Journal of Geometry and Physics ( IF 1.6 ) Pub Date : 2021-05-21 , DOI: 10.1016/j.geomphys.2021.104290 Jaume Llibre , Tareq Saeed , Euaggelos E. Zotos
In this paper we study analytically the existence of two families of periodic orbits using the averaging theory of second order, and the finite and infinite equilibria of a generalized Hénon-Heiles Hamiltonian system which includes the classical Hénon-Heiles Hamiltonian. Moreover we show that this generalized Hénon-Heiles Hamiltonian system is not integrable in the sense of Liouville–Arnol'd, i.e. it has not a second first integral independent with the Hamiltonian.

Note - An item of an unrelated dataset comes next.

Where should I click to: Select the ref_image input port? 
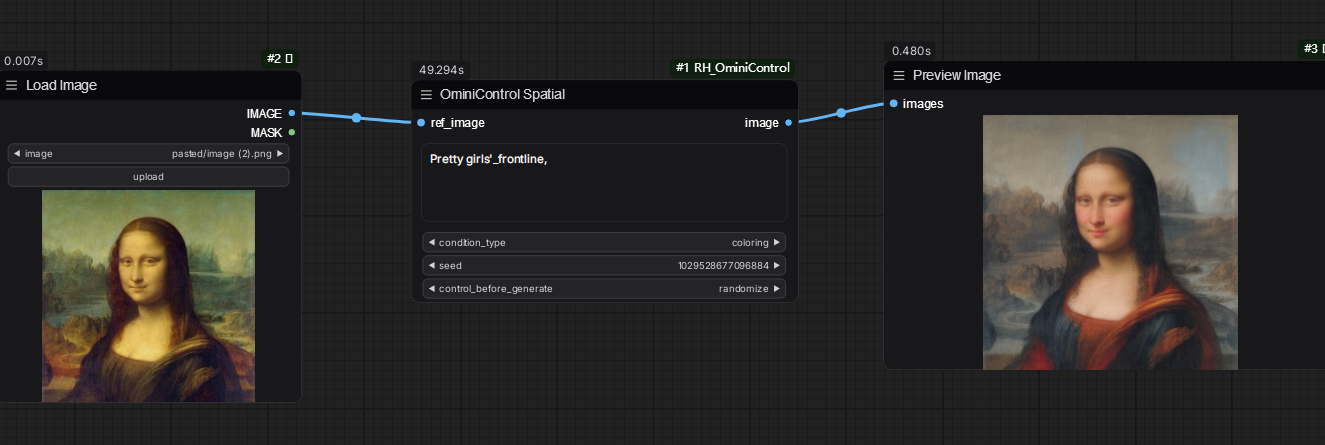421,123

The techniques that we use for obtaining analytically the periodic orbits and the non Liouville-Arnol'd integrability, can be applied to Hamiltonian systems with an arbitrary number of degrees of freedom.
中文翻译:
七阶广义Hénon-Heiles哈密顿系统的周期轨道和平衡
在本文中,我们使用二阶平均理论以及包括经典Hénon-Heiles哈密顿量的广义Hénon-Heiles哈密顿量系统的有限和无限均衡,分析了两个周期轨道族的存在。此外,我们证明了这种广义的Hénon-Heiles哈密顿系统不是 在Liouville–Arnol'd的意义上是可集成的,即它没有第二个 独立于哈密顿量的第一个积分。我们用于解析获得周期轨道和非轨道轨道的技术 Liouville-Arnol的可积性可以应用于具有任意数量的自由度的哈密顿系统。